そこで、各年度の収入合算額から同年度の委託事業費を差し引いて生ずる余剰額(以下「余剰額」という。)の委託事業費への充当状況及び翌年度への繰越状況について確認したところ、のとおり、JHサンパウロ及びJHロンドンについては、前年度から繰り越された余剰額が契約期間を通じて一度も委託事業費に充当されていなかった。この結果、契約終了時において、JHサンパウロについては累計7490万余円、JHロンドンについては累計3億0318万余円、計3億7809万余円の余剰額が生じていた。

表 各拠点の余剰額の委託事業費への充当状況及び繰越額

(単位:千円)
拠点名 項目 令和元年度 2年度 3年度 4年度 5年度
JH
サンパウロ
前年度繰越額(a) 14,021 19,518 25,724 39,710
収入合算額(b) 1,007,433 1,054,400 1,338,118 1,353,771 1,460,570
委託事業費(c) 993,412 1,048,903 1,331,911 1,339,785 1,425,379
余剰額(d=b-c) 14,021 5,497 6,206 13,985 35,191
委託事業費に充当(e)
翌年度繰越額(a+d-e) 14,021 19,518 25,724 39,710 74,901
JH
ロンドン
前年度繰越額(a) 31,508 153,287 207,895 405,355
収入合算額(b) 789,912 1,073,838 1,231,212 1,762,819 1,920,051
委託事業費(c) 758,404 952,059 1,176,605 1,565,359 1,902,697
余剰額(d=b-c) 31,508 121,778 54,607 197,460 17,354
委託事業費に充当(e)
国庫返納(f) 注(1) 119,520
翌年度繰越額(a+d-e-f) 31,508 153,287 207,895 405,355 303,189
JH
ロサンゼルス
前年度繰越額(a) 2,319 2,319 5,897 9,018
収入合算額(b) 767,268 992,224 1,259,927 1,355,184 1,537,045
委託事業費(c) 764,949 992,224 1,256,349 1,327,857 1,531,871
余剰額(d=b-c) 2,319 3,578 27,327 5,174
委託事業費に充当(e) 24,207 14,192
翌年度繰越額(a+d-e) 2,319 2,319 5,897 9,018
翌年度繰越額 計 47,848 175,124 239,517 454,084 (2) 378,090
  • 注(1) 英国の付加価値税の還付金を国庫返納している。
  • 注(2) 計3億7809万余円は、受託者と外務省との協議の結果、令和6年度から開始した次の契約期間に繰り越している。
  • 注(3) 現地通貨建てで管理しているものは、便宜的に円貨に換算して表している。
  • 注(4) 単位未満を切り捨てているため、集計しても計が一致しないものがある。

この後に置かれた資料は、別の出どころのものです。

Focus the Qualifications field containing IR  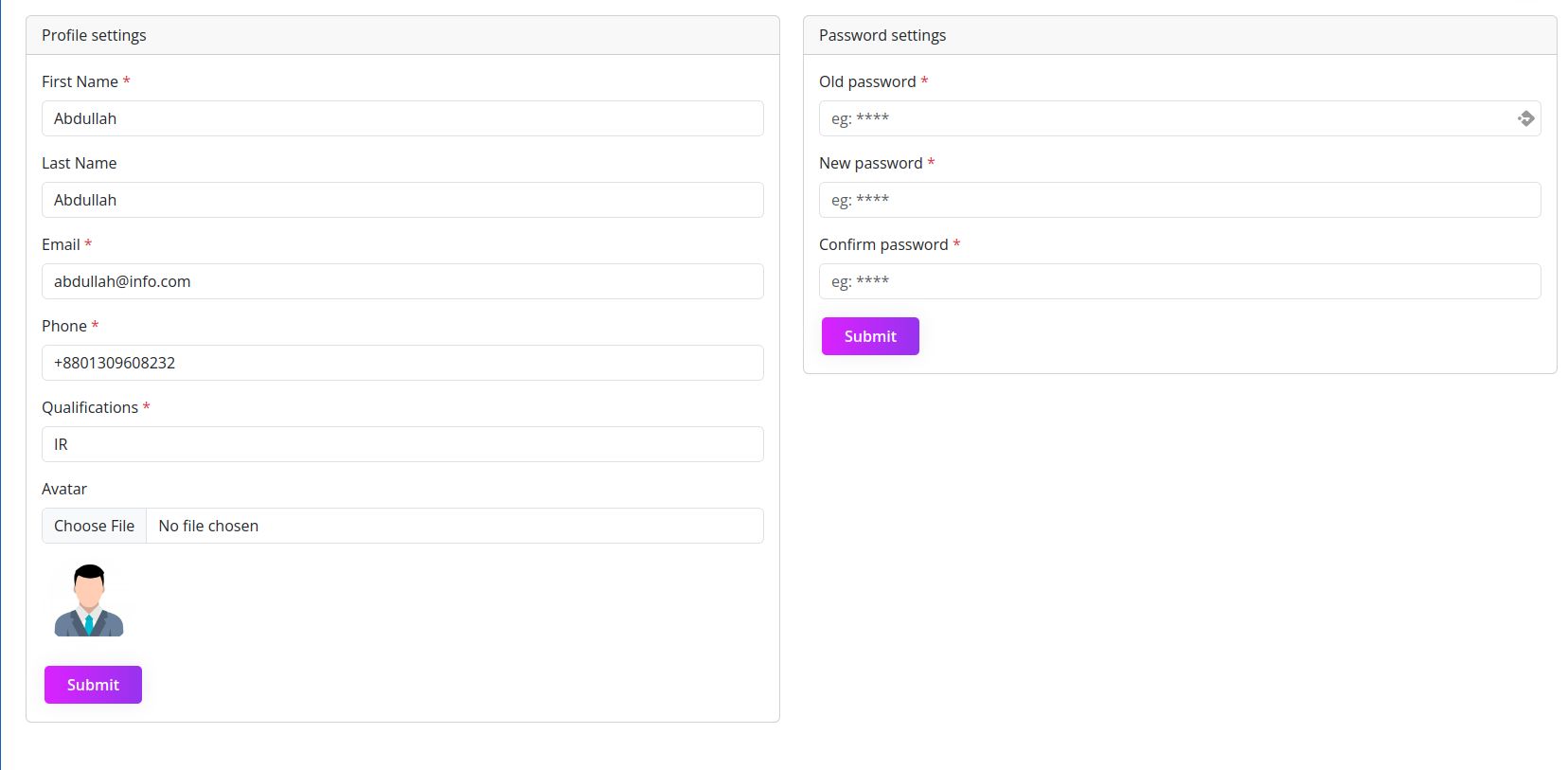tap(402, 444)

各年度の余剰額を委託事業費に充当しなかったことについて、外務省は、業務報告書により余剰額を把握していたものの、委託事業費が契約金額内で収まったことなどにより余剰額を委託事業費に充当させる必要が生じなかったとしていた。

しかし、仕様書の趣旨に照らせば、委託費業務に伴って生じた収入は、ジャパン・ハウスの運営等業務に係る政府予算への依存度を軽減していくために獲得しているものであり、その残余である余剰額を委託事業費に充当することで、外務省からの委託費を節減でき、政府予算への依存度の軽減に寄与するものであることから、余剰額を委託事業費に充当する必要があると認められた。

したがって、余剰額を委託事業費に充当したとすると、委託費の支払額は、JHサンパウロについては60億6449万余円、JHロンドンについては57億0052万余円となり、前記の委託費の支払額と比べてJHサンパウロについて7490万余円、JHロンドンについて3億0318万余円、計3億7809万余円節減できたと認められた。

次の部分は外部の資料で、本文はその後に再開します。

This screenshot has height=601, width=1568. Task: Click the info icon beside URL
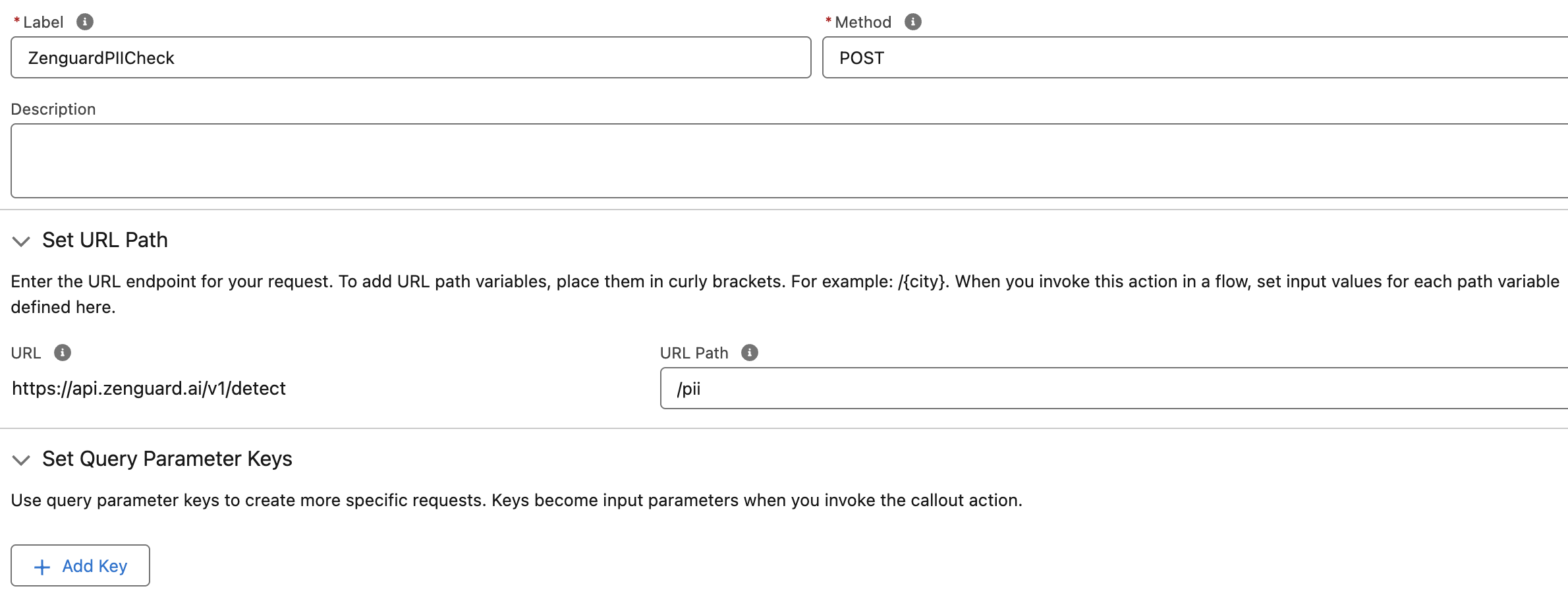(63, 353)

このように、外務省において、余剰額を委託事業費に充当することにより、契約期間内の委託費業務に係る委託費の支払を節減していなかった事態は適切ではなく、改善の必要があると認められた。

(発生原因)

このような事態が生じていたのは、外務省において、余剰額を委託事業費に充当する時期や方法等について仕様書等に具体的に明記していなかったことなどによると認められた。

3 当局が講じた改善の処置

本院の指摘に基づき、外務省は、委託費業務に伴って生じた収入が契約期間内の委託事業費に確実に充当されるよう、6年度から10年度までの受託者と合意した上で6年9月に仕様書等を改訂し、余剰額を委託事業費に充当する時期や方法等について具体的に明記する処置を講じた。